Random Thoughts

Monday, September 11, 2006

Playback: By Raymond Chandler adapted by Ted Benoit and Francois Ayroles

Arcade Publishing
Hardcover Graphic Novel $27.95


Mystery and crime novelist Raymond Chandler was once approached about writing a newspaper comic strip. "I wouldn’t know how to do it, and if I did I wouldn’t want to," the cantankerously crusty crime novelist retorted. Graphic novel Playback adapts Chandler’s never-produced screenplay of the same name, a murder mystery set in Vancouver shortly after World War II; it shows Chandler perhaps missed a calling when he rejected the offer.

Chandler’s original 1948 screenplay for the movie Playback was presumed lost until its rediscovery in Universal Studios’ archives in 1985. Playback already exists as a novel. Chandler took the script for Playback and adapted it into his last, and least popular, book in the Philip Marlowe series. In 2005, Ted Benoit and Francois Ayroles took the original movie script for Playback and adapted it into a graphic novel. The graphic novel is now available in English for the first time.

The script for Playback is classic Chandler, exposing the highs and lows of the human heart in the raw light of a hard-boiled crime story. There are plenty of trench coats, butts, murders alongside old-fashioned pulp-style nastiness, but what is missing is a narrator. In Chandler’s Marlowe novels, Marlowe moves through the criminal world and social elite taking the reader with him on his journey, but Playback the screenplay (and graphic novel) isn’t a Marlowe story (he’s not in the graphic novel at all) and it lacks the direction of one. By the third act, the plot is bogged down by its own dejected heroine; Betty Mayfield’s permanent air of dour defeat proves more tiring than tragic. After hanging around her for a while she’d be one dame no one would rush to help out of a jam.

Mayfield, the story’s femme fatale (or is she?) tries to outrun her troubles at home in the United States by sneaking away at night and trekking up to Vancouver. On her way there she meets gigolo and boozehound Larry Mitchell, who tries to seduce her while offering to get her a room at the Grand Hotel because she doesn’t have much dough. It is at the hotel we meet the motley crew of inhabitants and miscreants roaming the halls in Chandler’s trademark style.

The sudden discovery of a stiff’s plugged body on Betty’s balcony is reminiscent to how her husband was knocked off (and the reason for her flight after getting out of the hoosegow), and is enough to get a grim war hero-turned-lawman, the monocle-wearing, Inspector Killaine involved to sort out the truth.

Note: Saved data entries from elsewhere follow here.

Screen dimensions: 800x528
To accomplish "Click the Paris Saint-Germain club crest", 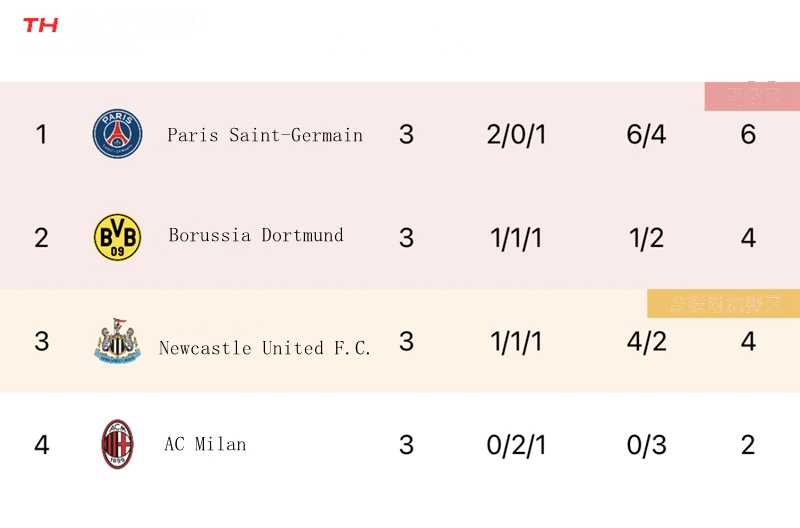I will 117,134.
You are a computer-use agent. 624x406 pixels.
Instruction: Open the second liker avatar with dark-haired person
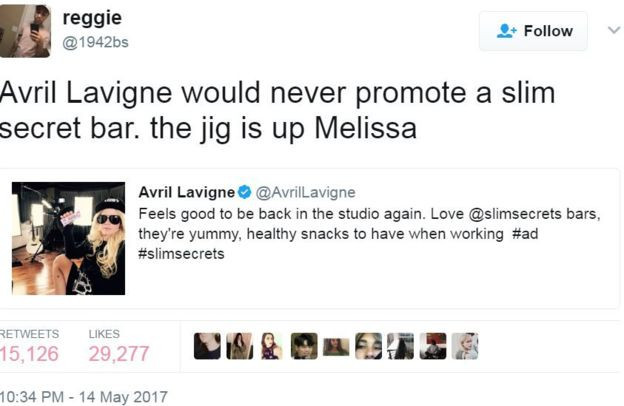point(240,346)
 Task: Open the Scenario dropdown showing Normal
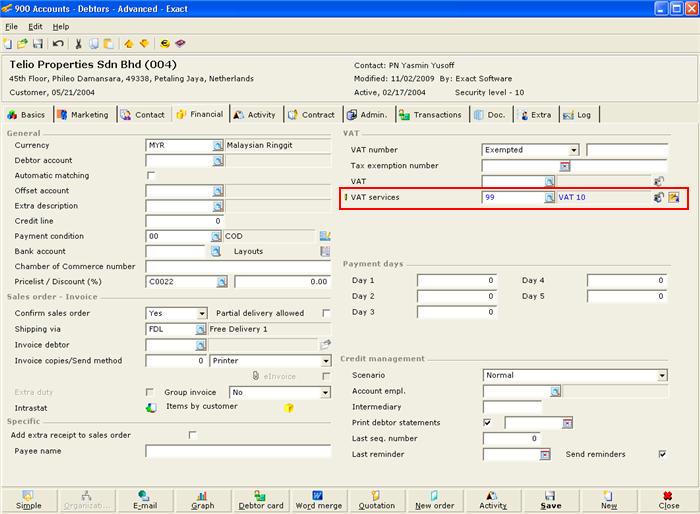[661, 376]
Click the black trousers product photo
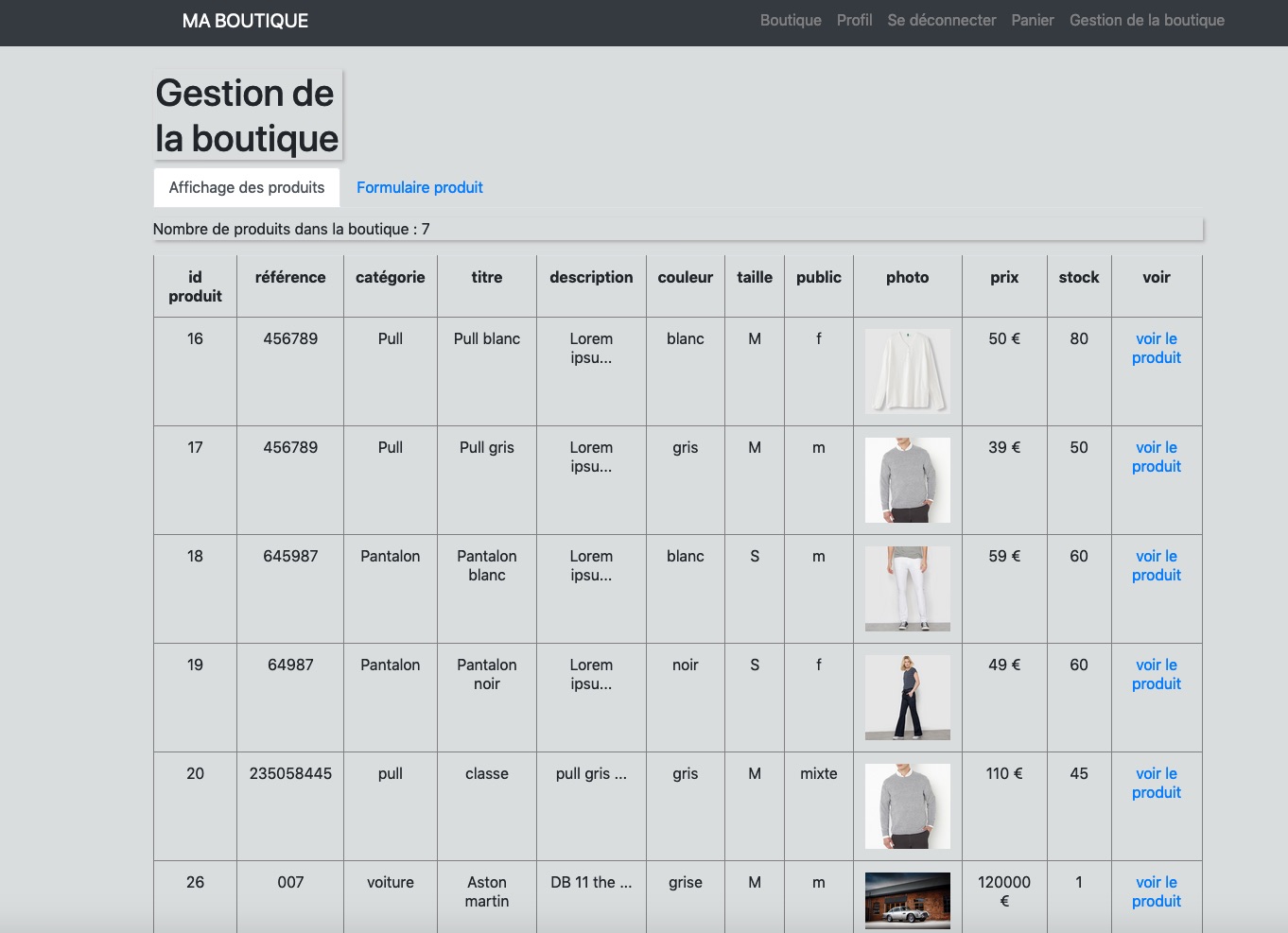Viewport: 1288px width, 933px height. [907, 698]
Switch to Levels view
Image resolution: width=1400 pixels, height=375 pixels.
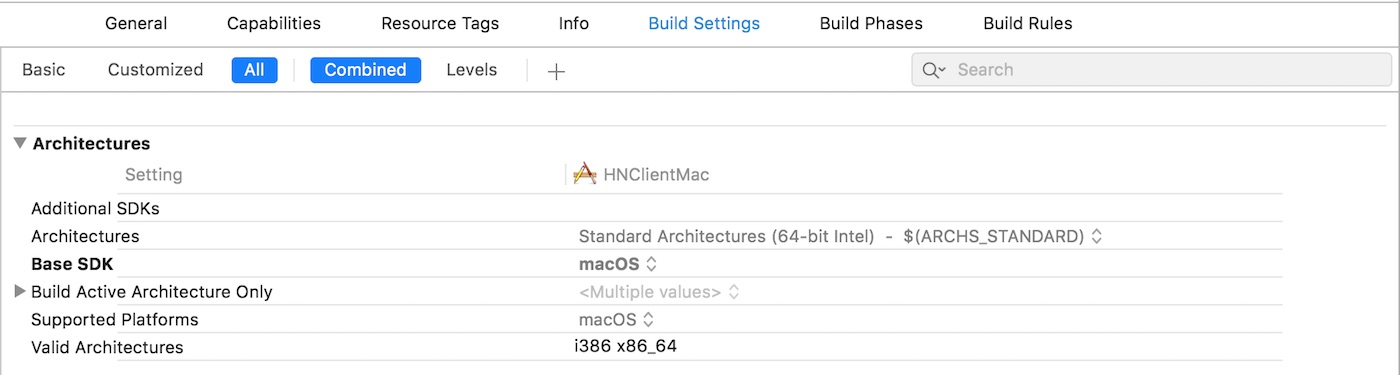[472, 70]
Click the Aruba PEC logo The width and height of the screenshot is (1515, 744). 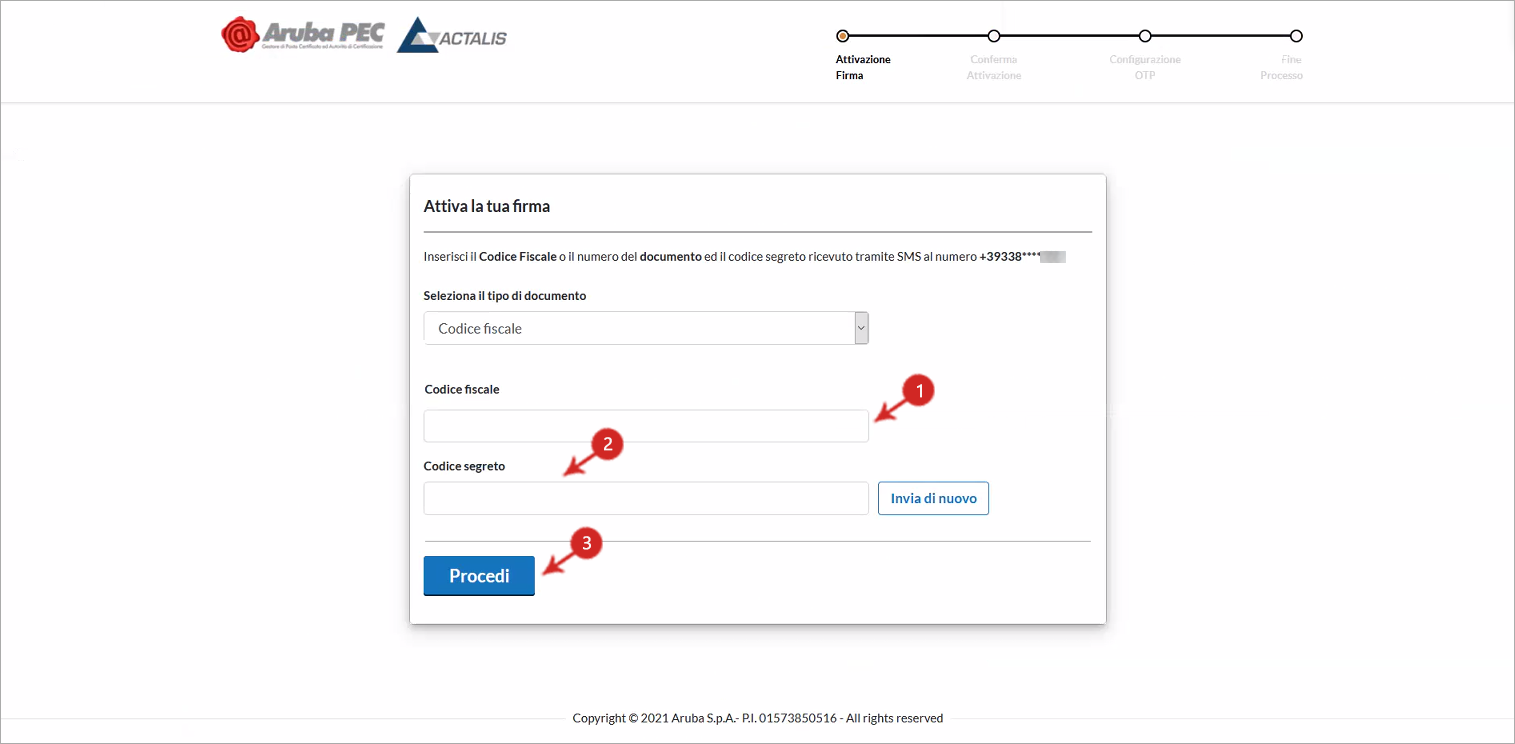pyautogui.click(x=302, y=34)
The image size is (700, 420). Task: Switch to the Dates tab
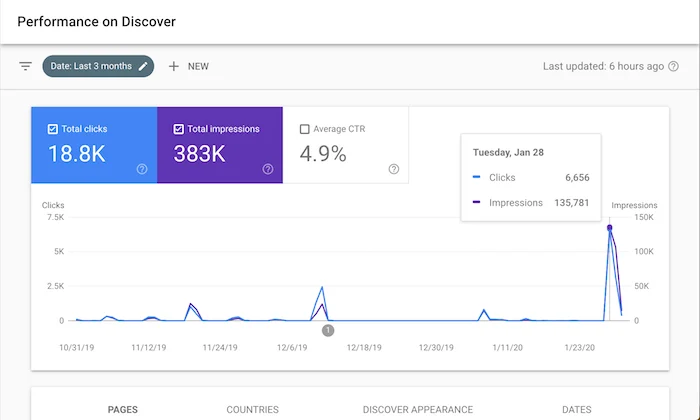pos(577,409)
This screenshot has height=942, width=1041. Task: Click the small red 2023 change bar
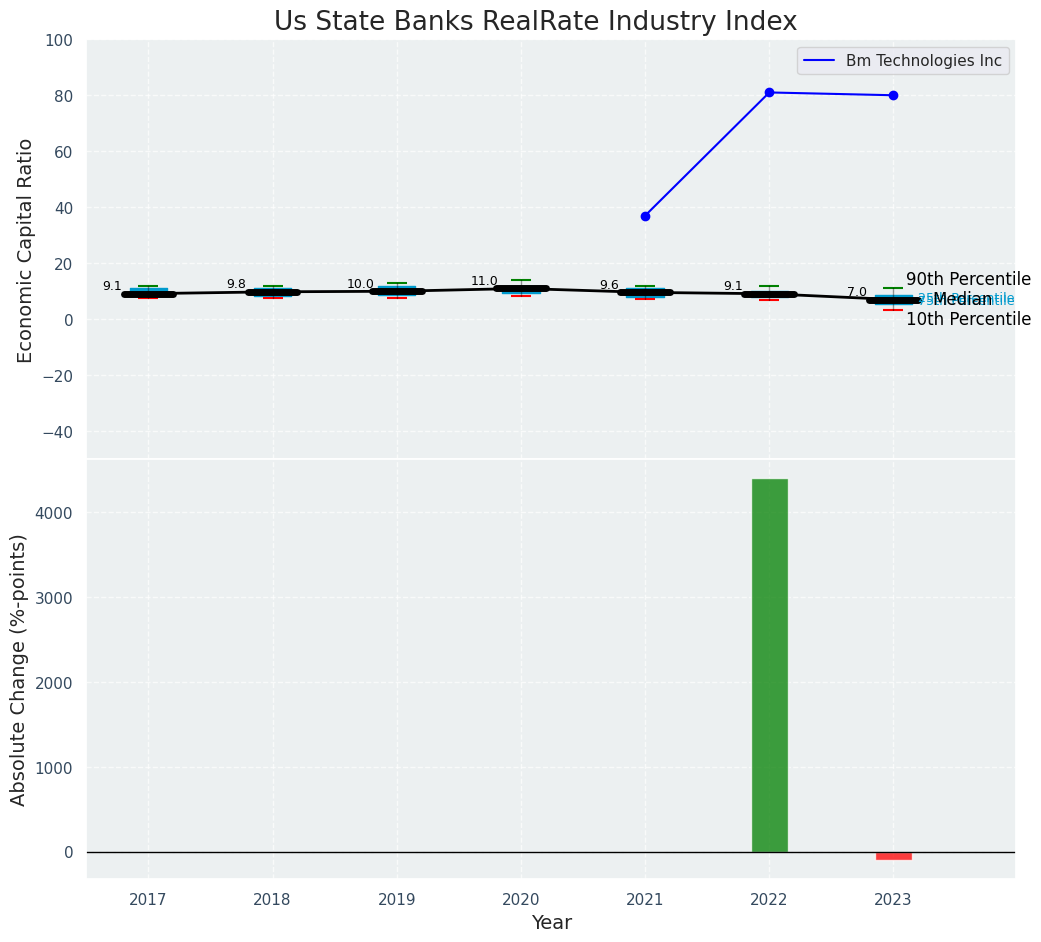[893, 856]
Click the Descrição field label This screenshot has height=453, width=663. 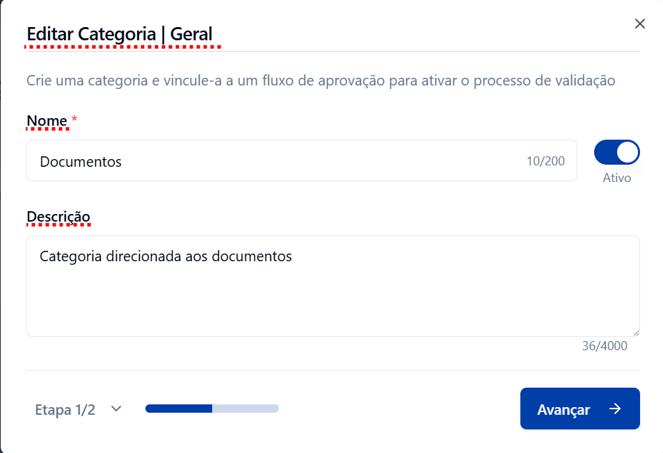58,216
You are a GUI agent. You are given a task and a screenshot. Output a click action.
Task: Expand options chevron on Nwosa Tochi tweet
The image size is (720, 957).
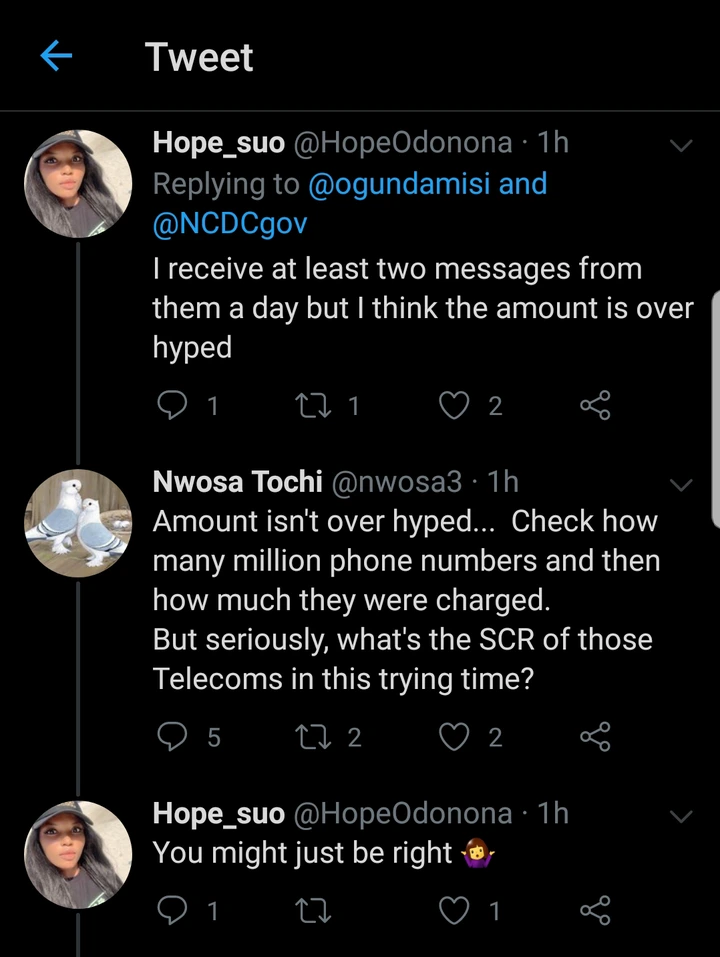[680, 485]
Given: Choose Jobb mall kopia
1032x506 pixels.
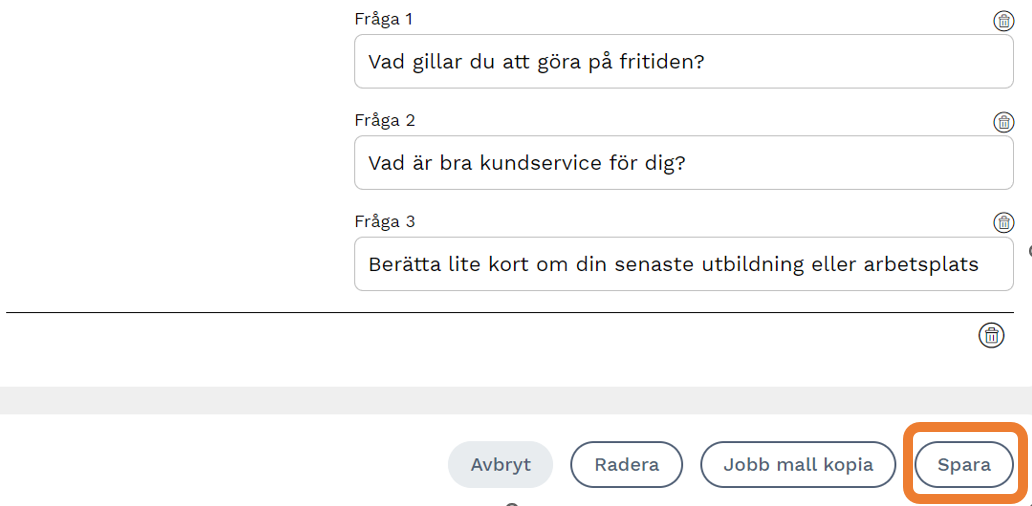Looking at the screenshot, I should [x=798, y=465].
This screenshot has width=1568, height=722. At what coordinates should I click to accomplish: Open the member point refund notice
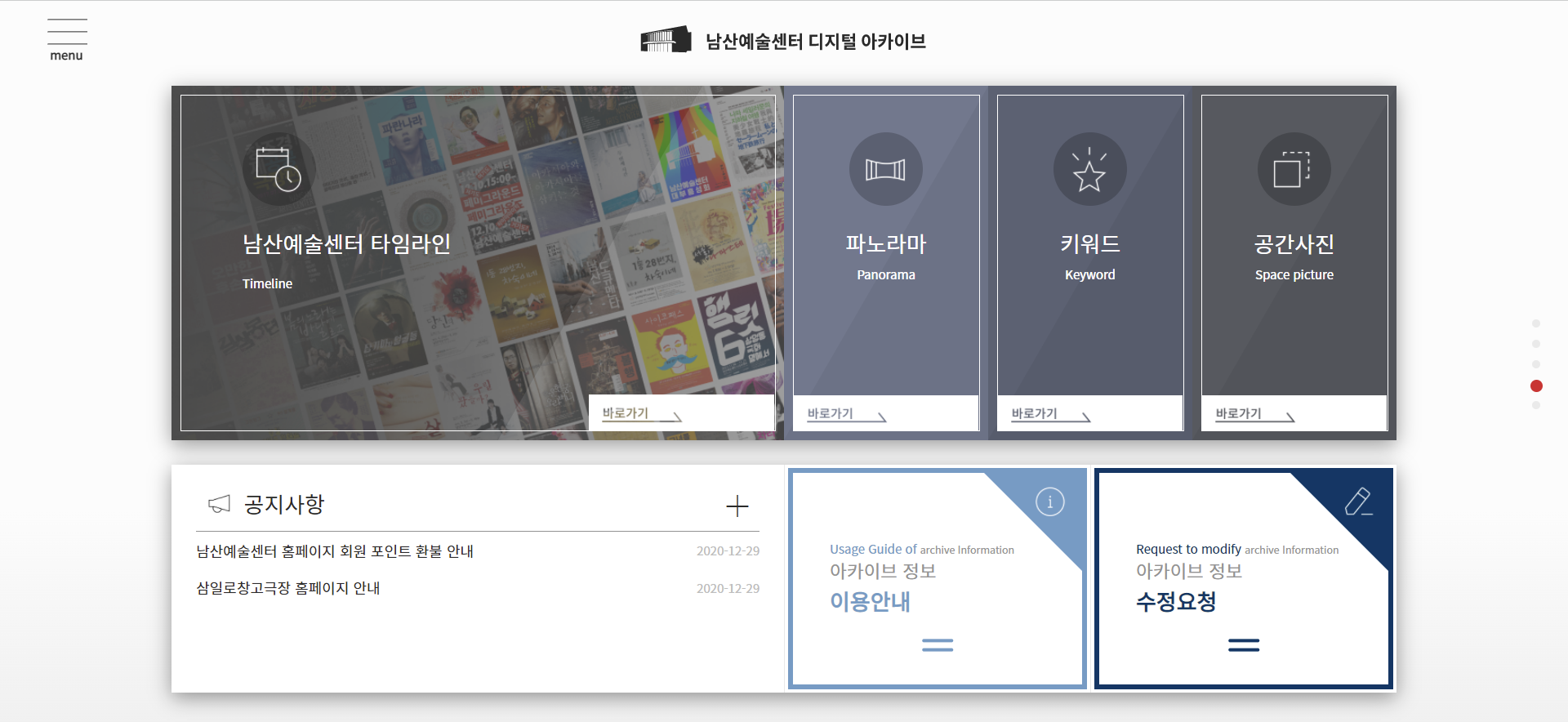[335, 551]

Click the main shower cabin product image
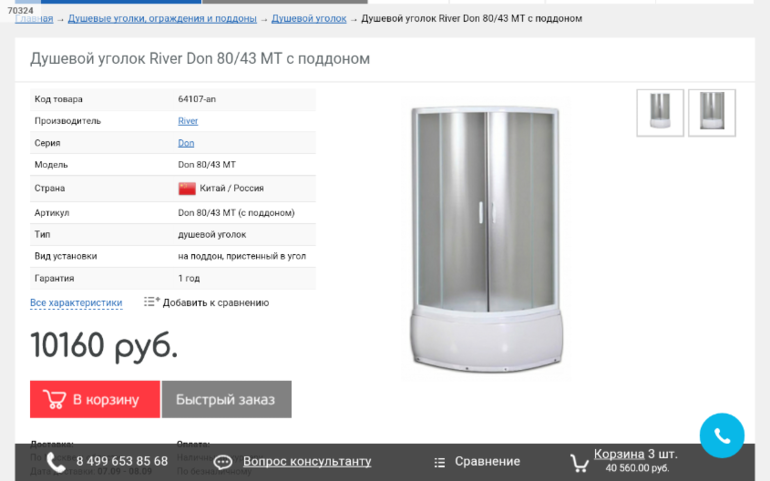486,239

Several plot points seem quite forced: Killaine’s unexplained and sudden love for Betty, and Betty’s personality; we have a hard time believing the glum and humourless woman is the irresistible looker she’s meant to be.

Artist Ayroles employs a stiff, angular block-like style that keeps the tone ice-cold and Chandler’s meandering plot moving swiftly enough to hold your interest. North American comic fans who mainly read comics from DC Comics or Marvel Comics may have a hard time with the art because it is not as realistic or detailed as Neal Adams or Bryan Hitch would produce, nor is it as kinetic as Norm Breyfogle or Alan Davis. Fans of independent publishers will appreciate the art because of its unique lines and lack of colour.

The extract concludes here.